Aline Arruda/Netflix

A medida que os prisioneiros se veem cerceados, Matheus acaba assumindo a liderança involuntariamente por ser o mais instruído - dentre os rapazes tem até quem não saiba a própria idade -, mas sua inteligência se torna sua própria prisão conforme compreende melhor que não só a extensão da teia que os prende, como também o quão inalcançável é qualquer ajuda. Quando Luca acusa a liberdade que eles almejam de ser só uma outra prisão na miséria e na fome, Matheus não redargue. Por que ele concorda com seu captor? Por que, quanto mais ganha a confiança dele usando sua lábia e proatividade, mais próximo está de um plano de fuga? As curvas e concessões que Matheus vai aos poucos fazendo, à contragosto, para sobreviver, começam a corrompê-lo de forma que 7 Prisioneiros desvia-se da composição de um thriller, se encaminhando para um estudo de personagem, centrado na dinâmica disforme entre Matheus e Luca.

Há alguma cumplicidade disforme que se consolida entre os dois em nome de manutenção e sobrevivência. Quanto mais próximos ficam, mais Luca introduz Matheus aos novos patamares do esquema em que vivem, esclarecendo a escala da violência e o quão fundo suas raízes podres se estender buscando alimento. A imagem é constantemente muito fechada nos rapazes, limitando seu ângulo de visão quase sempre para baixo, mas mesmo encarando a selva de concreto, há incontáveis fiações revestidas de cobre imitando um recorte de grades, sendo este o mesmo cobre extraído do trabalho escravo ao qual estão submetidos. A armadilha na qual caíram não é uma situação isolada, mas o sustento sórdido das estruturas de São Paulo. Matheus, novamente, é astuto o bastante para entender as fantasias de liberdade e prisão da qual é objeto.

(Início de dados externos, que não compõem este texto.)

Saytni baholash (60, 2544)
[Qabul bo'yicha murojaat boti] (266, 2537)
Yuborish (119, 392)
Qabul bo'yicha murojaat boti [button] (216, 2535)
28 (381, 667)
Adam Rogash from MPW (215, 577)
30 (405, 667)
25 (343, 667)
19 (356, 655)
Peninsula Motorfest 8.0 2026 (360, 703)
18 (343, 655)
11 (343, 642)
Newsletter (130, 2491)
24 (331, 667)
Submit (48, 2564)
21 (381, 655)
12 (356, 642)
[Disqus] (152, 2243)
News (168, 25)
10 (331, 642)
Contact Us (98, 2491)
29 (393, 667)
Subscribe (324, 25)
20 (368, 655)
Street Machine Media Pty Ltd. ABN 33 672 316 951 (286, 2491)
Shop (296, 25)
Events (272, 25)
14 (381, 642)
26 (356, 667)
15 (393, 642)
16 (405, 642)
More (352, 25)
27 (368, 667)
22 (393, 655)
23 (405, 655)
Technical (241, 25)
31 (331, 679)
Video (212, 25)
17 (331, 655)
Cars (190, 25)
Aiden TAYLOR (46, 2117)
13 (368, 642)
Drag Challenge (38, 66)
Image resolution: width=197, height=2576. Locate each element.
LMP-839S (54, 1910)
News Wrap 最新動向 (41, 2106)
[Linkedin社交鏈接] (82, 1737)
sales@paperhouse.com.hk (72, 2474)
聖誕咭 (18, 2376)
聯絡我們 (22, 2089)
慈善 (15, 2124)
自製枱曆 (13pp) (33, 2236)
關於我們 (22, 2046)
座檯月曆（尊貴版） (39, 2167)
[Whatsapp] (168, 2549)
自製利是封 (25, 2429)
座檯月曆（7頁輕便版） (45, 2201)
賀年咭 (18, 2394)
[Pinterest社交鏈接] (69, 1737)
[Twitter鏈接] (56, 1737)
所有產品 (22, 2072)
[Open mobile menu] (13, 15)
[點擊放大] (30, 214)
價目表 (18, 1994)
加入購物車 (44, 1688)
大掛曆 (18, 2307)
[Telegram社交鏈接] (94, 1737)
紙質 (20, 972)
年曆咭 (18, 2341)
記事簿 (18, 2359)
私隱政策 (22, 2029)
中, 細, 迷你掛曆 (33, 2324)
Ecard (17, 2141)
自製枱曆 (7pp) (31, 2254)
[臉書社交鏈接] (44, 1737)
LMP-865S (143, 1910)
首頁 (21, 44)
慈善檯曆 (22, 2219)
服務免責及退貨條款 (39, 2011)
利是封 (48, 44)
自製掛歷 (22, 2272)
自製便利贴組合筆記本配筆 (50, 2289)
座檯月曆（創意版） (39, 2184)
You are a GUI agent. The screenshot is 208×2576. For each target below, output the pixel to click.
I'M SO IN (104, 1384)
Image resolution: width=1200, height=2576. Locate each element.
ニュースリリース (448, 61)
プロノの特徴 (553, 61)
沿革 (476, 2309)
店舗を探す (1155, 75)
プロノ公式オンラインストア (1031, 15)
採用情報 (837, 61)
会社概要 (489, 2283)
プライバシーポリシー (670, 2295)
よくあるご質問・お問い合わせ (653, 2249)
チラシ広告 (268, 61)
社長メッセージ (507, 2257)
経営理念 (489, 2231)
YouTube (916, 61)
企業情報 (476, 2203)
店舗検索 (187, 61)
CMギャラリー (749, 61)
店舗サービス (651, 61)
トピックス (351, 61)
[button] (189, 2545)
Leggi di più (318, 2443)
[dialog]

É muito cruel, insatisfatória, e discutivelmente equivocada a conclusão do filme, mas se torna difícil não apontar a naturalidade vil com a qual ela se estabelece. Principalmente porque Matheus reconhece Luca, talvez até se identifique com o fato de que aquela também não foi uma vida que ele escolheu, mas esteve entre esta opção e seu próprio extermínio. Em momento específico, um político da cidade prova para Matheus o domínio que tem sobre Luca ao assobiar para chamá-lo como um mascote. O salto disso para as desumanidades atrozes que comete com seus prisioneiros pode parecer surreal, mas confrontado sobre isso, Luca aponta que ele consegue da mesma forma que Matheus passa a conseguir, se transfigurando de vítima para carrasco não em nome de qualquer crença ou moralidade, mas pura e simplesmente agindo em nome de sua sobrevivência.

Aline Arruda/Netflix

Além do sistema cooptar muito facilmente seus agentes e reprodutores, também é muito efetivo em colocar suas vítimas e reféns uns contra os outros, todos buscando uma oportunidade de escalar os muros e alcançarem alguma liberdade para além do concreto, para além da desgraça. Para se tornarem algo próximo de gente reconhecível, precisam deformar a si mesmos. O que Matheus se torna ao fim de 7 Prisioneiros, não tem contornos de vida ou requintes de crueldade. É uma engrenagem do mesmo material enferrujado com o qual suja suas mãos e se distancia de seus iguais.